2019-08-30
How I'm dealing with my Python indentation problem in GNU Emacs
The current (cultural) standard for indentation in Python is four space indent levels and indenting only with spaces, never tabs; this is what GNU Emacs' python mode defaults to and what YAPF and other code formatters use. Our new and updated Python 3 code is written in this official standard, as is some relatively recent Python 2 code. However, I spent a very long time writing Python code using 8-space indent levels and tab-based indentation, which means that I have a great deal of existing Python code in this style, including almost all of our existing Python 2 code at work and all of DWiki. For various reasons I don't want to reformat or reindent all of this code, so I want to work on existing code in its current style, whatever that is. Because Python 3 doesn't like it when you mix spaces and tabs, this should include the use of tabs in indentation.
My existing .emacs
settings for this across various different
systems were basically an inconsistent mess. On my desktop I was
reflexively clinging to my old indentation style with various python
mode settings; on our Ubuntu login servers, I'd stopped overriding
the python mode defaults due to shifting toward the standard style, but that left me with the tab problem.
Today, as part of dealing with my .emacs
in general, I decided
that I wanted to have the same .emacs
everywhere, and that drove
me to actively work out a solution.
First, I realized that if I was willing to really commit to shifting my indentation style to the standard on, the only real problem I had was with tabs. GNU Emacs's python mode will automatically detect the current indentation level for existing Python code, and for new files I'll use 4-space indents with spaces no matter what the other files existed in the project. For tabs, I want to continue using tabs if and only if the file is already in my old 8-space tab based indentation style, so the only problem is detecting this.
As far as I can tell there are no existing GNU Emacs features or functions to do this, so I wrote some ELisp to be run as a python-mode hook (which means it happens on a per-file basis). I won't claim it's very good ELisp, but here it is:
(defun cks/leading-tabs-p () "Detect if the current buffer has a line with leading tab(s)." (save-excursion (save-restriction (widen) (goto-char (point-min)) (if (re-search-forward "^\t+" nil t) t nil)))) (add-hook 'python-mode-hook (lambda () (if (and (= python-indent-offset 8) (cks/leading-tabs-p)) (setq indent-tabs-mode t))))
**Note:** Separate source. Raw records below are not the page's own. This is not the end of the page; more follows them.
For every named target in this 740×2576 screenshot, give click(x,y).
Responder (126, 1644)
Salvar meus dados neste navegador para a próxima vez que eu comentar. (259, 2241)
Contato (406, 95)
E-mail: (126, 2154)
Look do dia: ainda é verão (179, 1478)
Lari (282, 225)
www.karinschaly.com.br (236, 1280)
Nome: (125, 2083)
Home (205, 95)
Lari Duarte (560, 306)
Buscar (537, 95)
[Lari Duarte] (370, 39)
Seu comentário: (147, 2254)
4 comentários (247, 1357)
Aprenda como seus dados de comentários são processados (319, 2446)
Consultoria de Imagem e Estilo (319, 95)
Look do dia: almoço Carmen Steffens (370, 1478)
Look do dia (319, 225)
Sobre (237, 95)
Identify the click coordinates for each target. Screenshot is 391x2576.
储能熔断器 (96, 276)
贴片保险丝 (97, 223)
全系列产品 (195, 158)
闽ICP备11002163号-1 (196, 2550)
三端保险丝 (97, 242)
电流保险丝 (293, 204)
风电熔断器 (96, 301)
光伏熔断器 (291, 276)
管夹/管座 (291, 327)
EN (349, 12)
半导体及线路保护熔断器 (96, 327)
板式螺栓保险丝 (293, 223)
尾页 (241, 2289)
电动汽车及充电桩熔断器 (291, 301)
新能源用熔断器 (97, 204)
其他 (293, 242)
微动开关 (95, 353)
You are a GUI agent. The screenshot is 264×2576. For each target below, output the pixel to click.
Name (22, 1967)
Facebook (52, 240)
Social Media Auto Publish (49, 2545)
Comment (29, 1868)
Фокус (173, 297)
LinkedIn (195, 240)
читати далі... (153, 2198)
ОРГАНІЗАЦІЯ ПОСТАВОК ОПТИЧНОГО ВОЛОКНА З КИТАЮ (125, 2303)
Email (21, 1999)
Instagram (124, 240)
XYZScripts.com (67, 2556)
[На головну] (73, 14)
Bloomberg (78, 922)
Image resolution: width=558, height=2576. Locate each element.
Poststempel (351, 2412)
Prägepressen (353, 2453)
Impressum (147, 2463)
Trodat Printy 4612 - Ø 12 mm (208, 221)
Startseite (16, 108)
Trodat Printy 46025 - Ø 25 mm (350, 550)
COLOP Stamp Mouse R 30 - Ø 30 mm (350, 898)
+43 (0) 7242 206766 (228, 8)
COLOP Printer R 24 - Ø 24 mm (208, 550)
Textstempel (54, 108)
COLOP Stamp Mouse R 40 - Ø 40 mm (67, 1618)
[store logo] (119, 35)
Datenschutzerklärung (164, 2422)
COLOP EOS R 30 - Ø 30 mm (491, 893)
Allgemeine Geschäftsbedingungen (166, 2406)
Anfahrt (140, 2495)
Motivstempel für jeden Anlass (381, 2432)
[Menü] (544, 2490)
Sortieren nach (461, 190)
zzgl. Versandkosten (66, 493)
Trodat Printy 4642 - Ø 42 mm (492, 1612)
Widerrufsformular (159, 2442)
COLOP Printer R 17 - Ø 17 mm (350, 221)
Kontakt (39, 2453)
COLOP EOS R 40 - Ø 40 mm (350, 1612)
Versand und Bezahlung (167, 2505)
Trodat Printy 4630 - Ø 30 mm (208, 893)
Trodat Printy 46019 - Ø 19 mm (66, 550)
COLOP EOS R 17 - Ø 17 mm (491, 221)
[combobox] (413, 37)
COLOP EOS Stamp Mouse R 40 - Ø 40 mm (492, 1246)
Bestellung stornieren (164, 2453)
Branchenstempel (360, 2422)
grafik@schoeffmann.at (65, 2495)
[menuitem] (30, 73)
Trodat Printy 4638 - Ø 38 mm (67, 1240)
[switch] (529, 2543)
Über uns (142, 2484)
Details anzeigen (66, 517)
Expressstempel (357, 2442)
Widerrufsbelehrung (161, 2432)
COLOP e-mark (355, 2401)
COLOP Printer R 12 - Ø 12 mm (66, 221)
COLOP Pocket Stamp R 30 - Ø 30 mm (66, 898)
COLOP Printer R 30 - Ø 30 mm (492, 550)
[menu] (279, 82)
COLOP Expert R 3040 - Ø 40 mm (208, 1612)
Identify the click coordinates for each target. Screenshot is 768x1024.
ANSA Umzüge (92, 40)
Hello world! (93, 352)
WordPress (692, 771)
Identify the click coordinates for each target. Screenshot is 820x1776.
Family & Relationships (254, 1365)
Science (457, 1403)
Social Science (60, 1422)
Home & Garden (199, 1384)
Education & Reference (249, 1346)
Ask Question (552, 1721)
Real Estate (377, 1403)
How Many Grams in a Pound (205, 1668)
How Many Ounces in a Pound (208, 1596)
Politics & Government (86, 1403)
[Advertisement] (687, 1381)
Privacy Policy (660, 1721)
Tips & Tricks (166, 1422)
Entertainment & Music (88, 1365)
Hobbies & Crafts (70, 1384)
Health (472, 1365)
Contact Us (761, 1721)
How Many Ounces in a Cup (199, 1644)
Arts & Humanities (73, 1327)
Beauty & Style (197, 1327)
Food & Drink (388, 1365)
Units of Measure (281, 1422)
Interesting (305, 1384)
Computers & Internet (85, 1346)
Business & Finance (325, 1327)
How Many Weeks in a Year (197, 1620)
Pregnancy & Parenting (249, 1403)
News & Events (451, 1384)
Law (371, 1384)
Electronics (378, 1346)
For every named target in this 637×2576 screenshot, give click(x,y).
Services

The detection of tab-indented lines here is highly imperfect and can be fooled by all sorts of things, but for my purposes it's good enough; misfires are unlikely in practice. I'm not sure I even have any Python code that uses 8-space indentation but without tabs.
(The start of cks/leading-tabs-p is copied directly from the python-mode function that scans the buffer to determine the indentation level it currently uses. The function naming is superstition based on what I've seen around the Internet.)
I also decided to write some ELisp functions to toggle back and forth between the modern style and my old style and to report the indentation state of a buffer:
(defun cks/python-toggle () "Toggle between old-style Python 2 and modern Python 3 settings." (interactive) (if (= python-indent-offset 8) (progn (setq indent-tabs-mode nil) (setq python-indent-offset 4) (message "Set to modern Python 3 (4-level spaces)")) (progn (setq indent-tabs-mode t) (setq python-indent-offset 8) (message "Set to ancient Python 2 with tabs")))) (defun cks/rep-python () "Report the Python indentation status of the current buffer." (interactive) (message "Python indentation is %d-space indents with %s %s" python-indent-offset (if (eq indent-tabs-mode t) "tabs" "spaces only") (cond ((and (= python-indent-offset 4) (eq indent-tabs-mode nil)) "(Python 3 standard)") ((and (= python-indent-offset 8) (eq indent-tabs-mode t)) "(my Python 2 style)") (t "(something weird)"))))
It's deliberate that after cks/python-toggle
, I'm in one or the
other of my standard indentation styles, even if the buffer started
out in some weird style.
PS: Both python-indent-offset and indent-tabs-mode are buffer-local
variables by the time I get my hands on them, so I can just directly
use setq
and so on. There may be a better way to do this these days,
but my ELisp knowledge is old and rusty.
2019-08-18
Early notes on using LSP-based editing in GNU Emacs for Python
The two languages that I most use GNU Emacs for these days are Go and Python. After I got LSP-based editing working for Go, I decided to take a run at getting it to work for Python as well. Python is one of the languages that lsp-mode supports, through pyls, so I was hoping that it would be an install and go experience. The reality was not quite so smooth and I've wound up with some open questions and uncertainties.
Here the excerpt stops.